A África, prosseguiu, tem 25 por cento das terras aráveis do planeta [Terra], mas produz apenas 10 por cento da produção agrícola mundial, o que, sublinhou, “demonstra que os dirigentes africanos estão a falhar com a população com os investimentos débeis na agricultura e infra-estrutura e com a falta de políticas de apoio a agricultura”.
O presidente do Fundo Internacional de Desenvolvimento Agrícola elogiou o continente africano por ser a segunda região do Mundo que mais rapidamente cresce, mas também lamentou que mais de 300 milhões de africanos vivem abaixo da linha da pobreza, a maioria em áreas rurais.
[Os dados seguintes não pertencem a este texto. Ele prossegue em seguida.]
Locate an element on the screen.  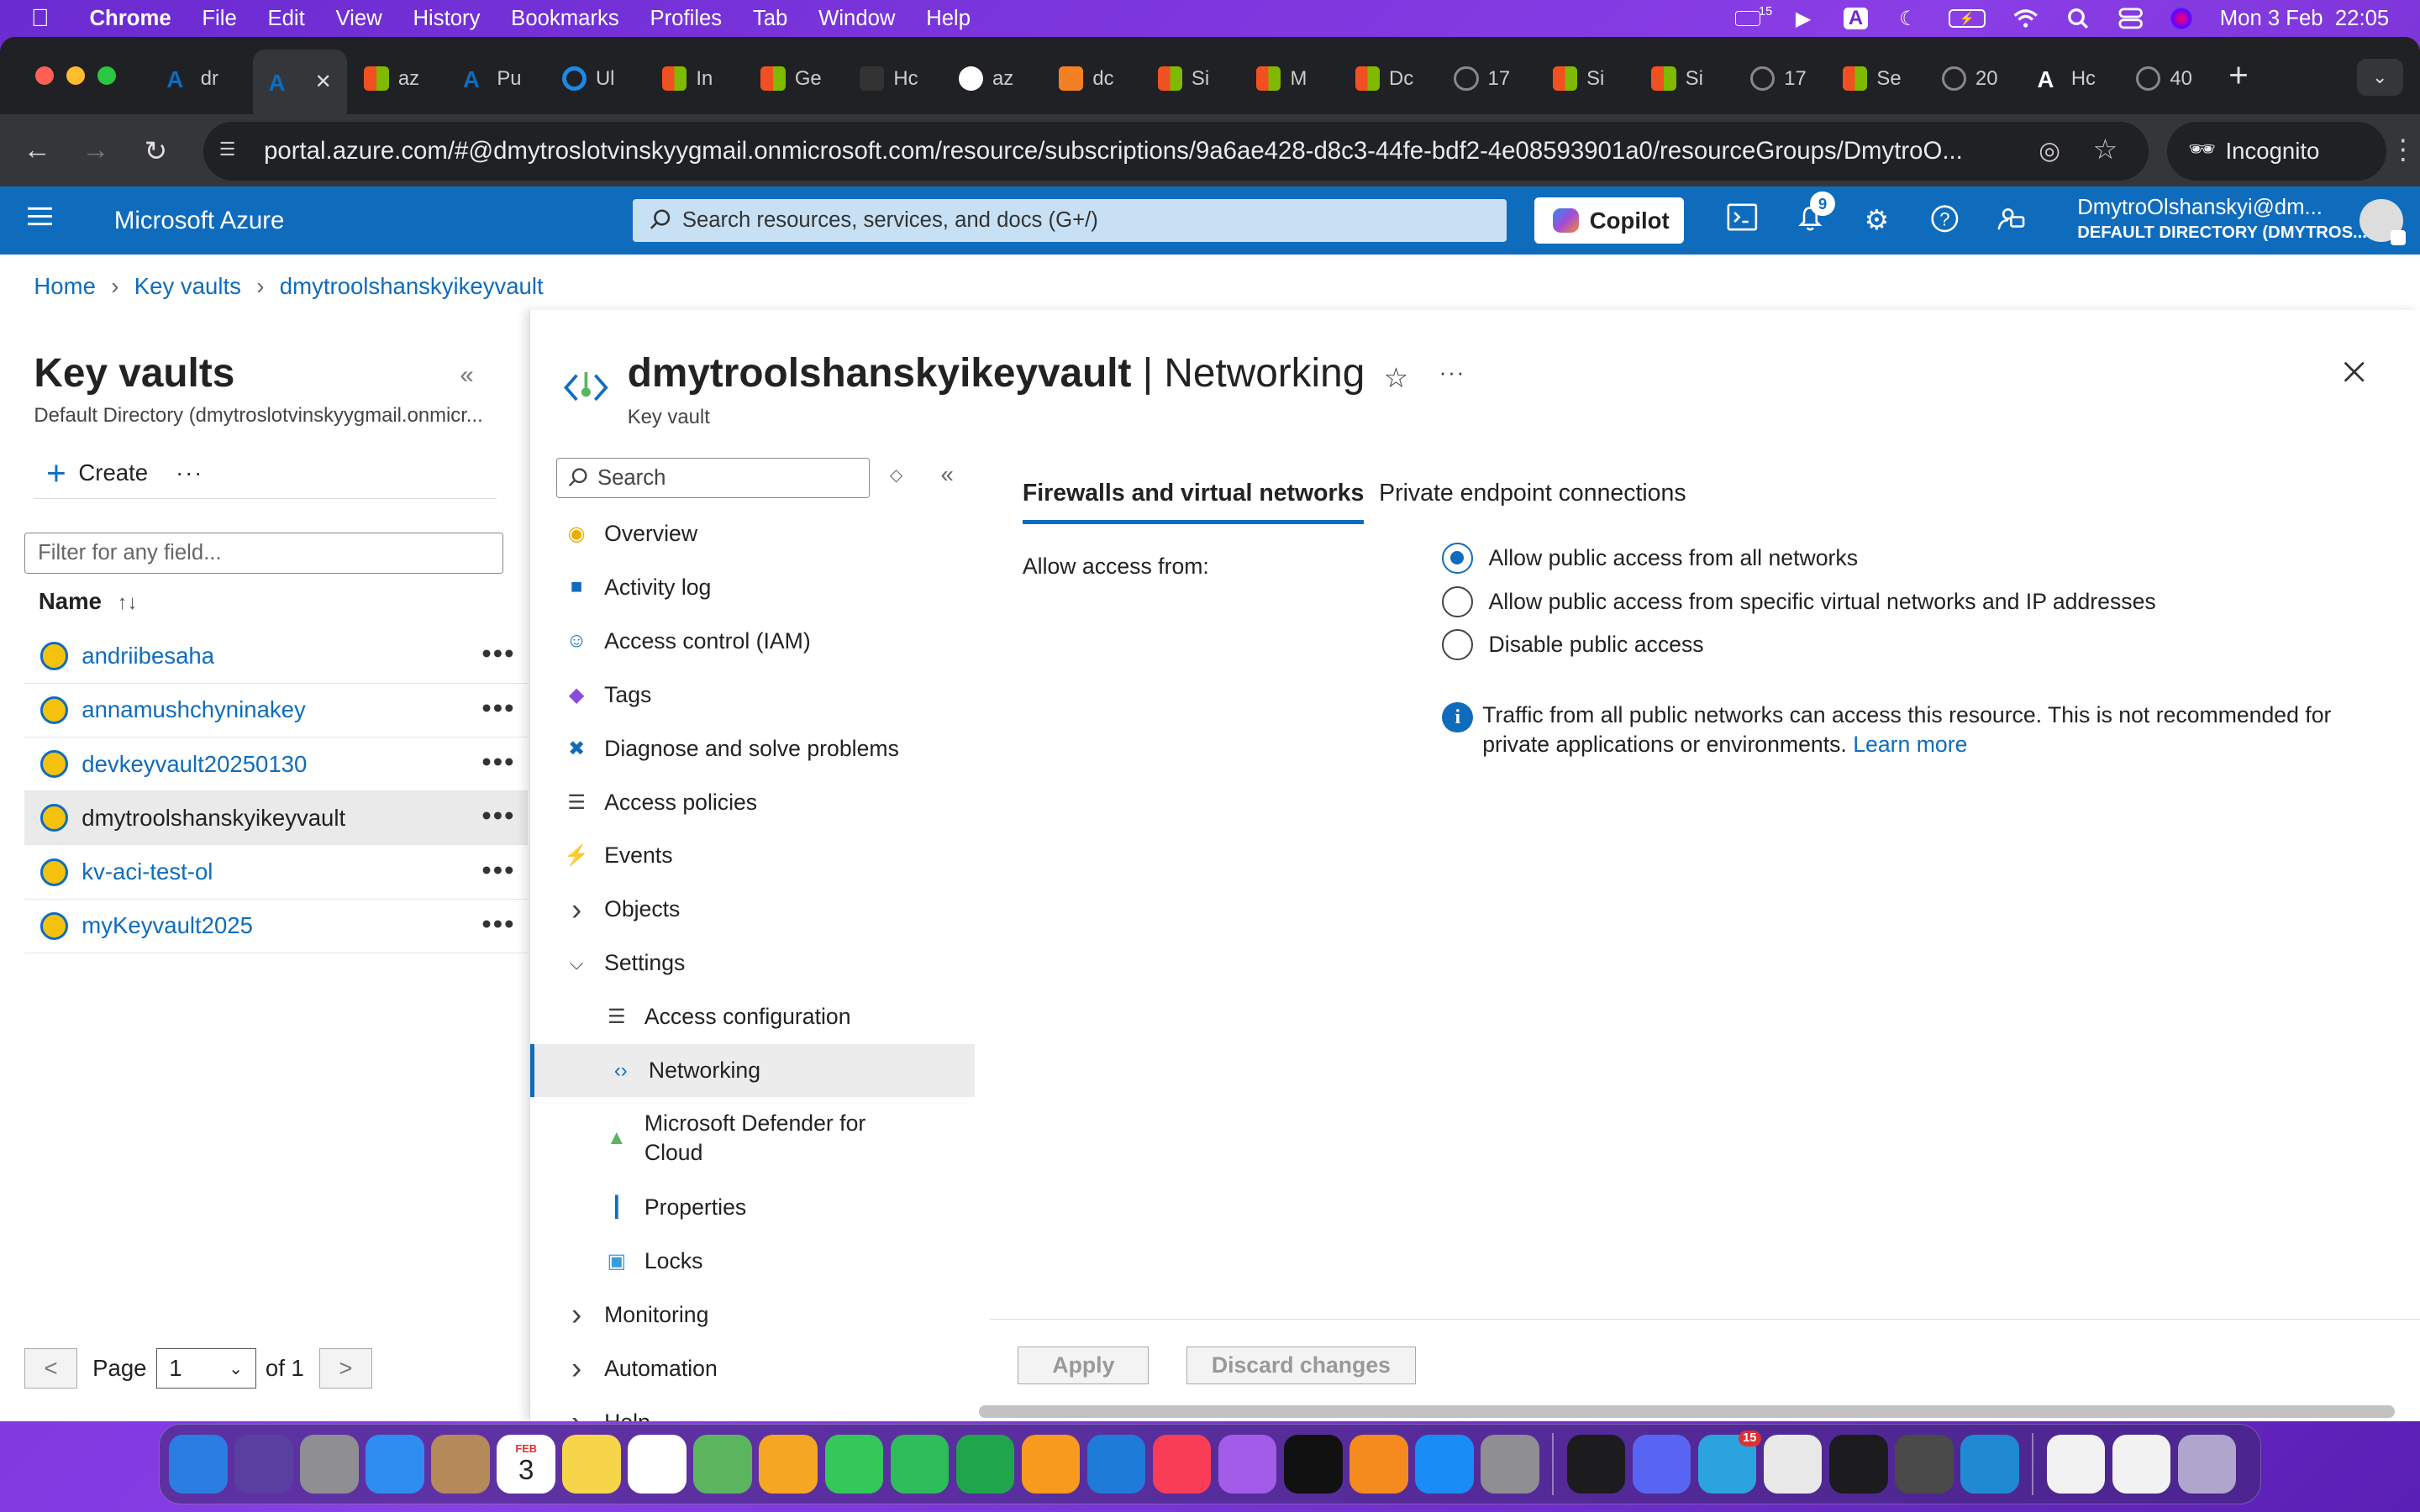
next-page-button: > is located at coordinates (346, 1368).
Tais dados, concluiu, demonstram que o crescimento económico não está a ser traduzido em combate à pobreza e que os africanos “precisam de oportunidades e não de ajudas”.
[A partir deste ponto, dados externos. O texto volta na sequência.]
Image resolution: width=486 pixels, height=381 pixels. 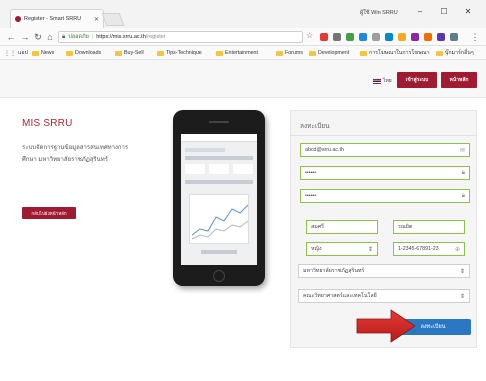 I want to click on bookmark-apps: ⋮⋮ แอป, so click(x=16, y=53).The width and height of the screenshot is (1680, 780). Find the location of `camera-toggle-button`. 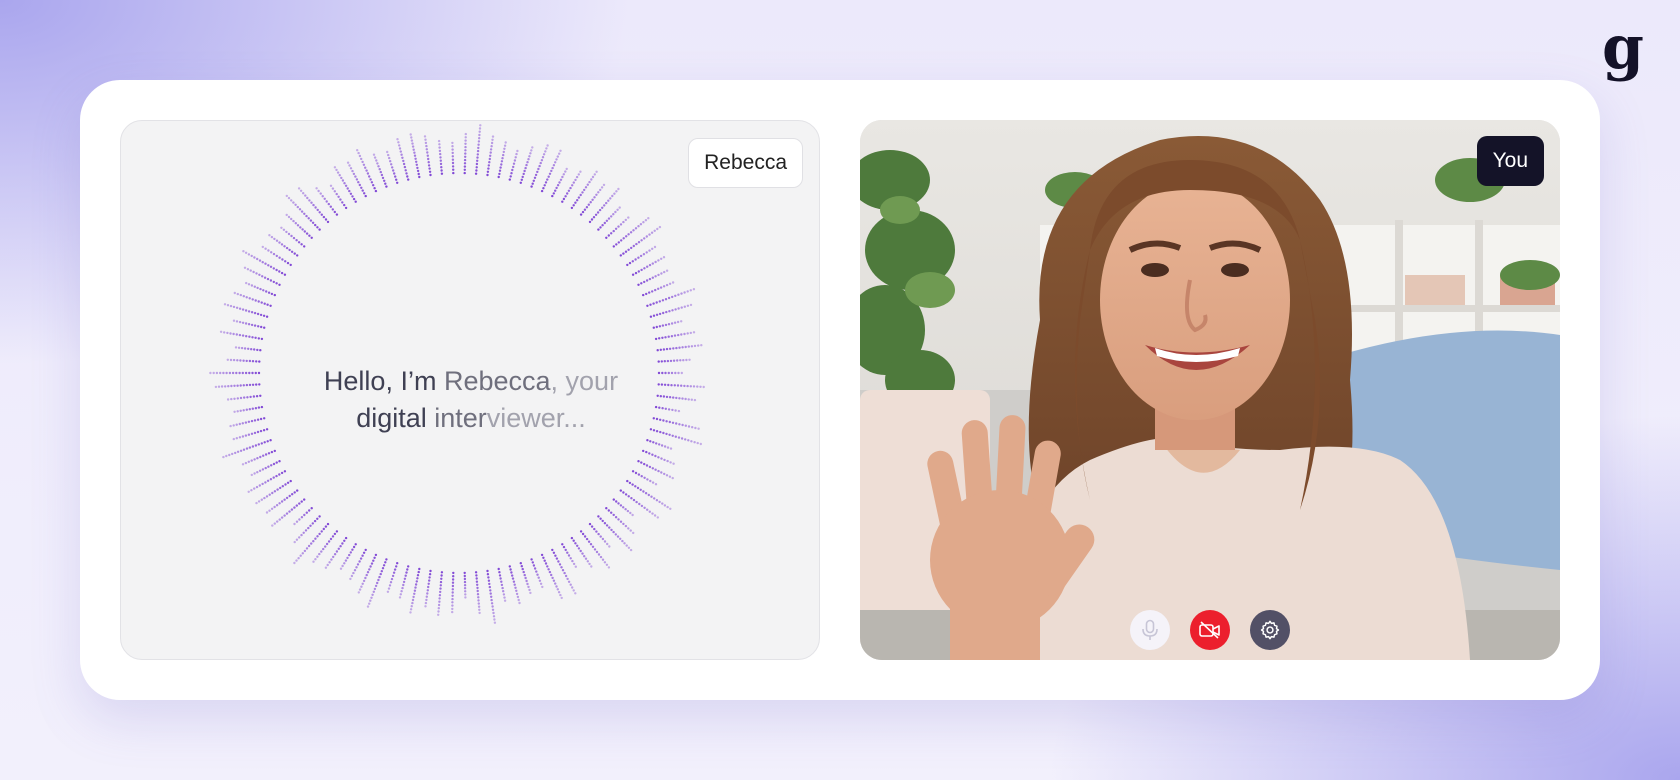

camera-toggle-button is located at coordinates (1210, 630).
Financiamento insuficiente
O mais recente relatório da Conferência das Nações Unidas para o Comércio e Desenvolvimento (UNCTAD) dá razão a Carlos Lopes e a Kanayo F. Nwanze.
O documento mostra que 23 por cento dos agricultores e exportadores de 16 países sentem que o acesso a verbas ficou mais restrito nos últimos cinco anos e que para 64 por cento a situação não melhora, quando dados científicos demonstram que o potencial da região é enorme.
Na África Oriental, é referido no documento, as exportações de produtos orgânicos passaram de 4,6 milhões em 2003 para 35 milhões em 2010, no mesmo período em que as colheitas em países como Burundi, Quénia, Ruanda, Uganda e Tanzânia aumentaram.
O relatório indica serem necessários investimentos para que os agricultores possam certificar os seus produtos como orgânicos, criar grupos de produção e investir em marketing e na compra de equipamentos.
A falta de garantias de crédito e a capacidade insuficiente dos bancos de integrar os detalhes da agricultura orgânica nos planos de financiamento são obstáculos para agricultores e exportadores africanos, é acrescentado no documento.
Para alterar o quadro, a UNCTAD defende “fortemente” um esforço coordenado para melhorar a recolha de dados entre valores domésticos e internacionais de produtos orgânicos africanos “para que um melhor plano de negócios possa ser criado no continente [africano].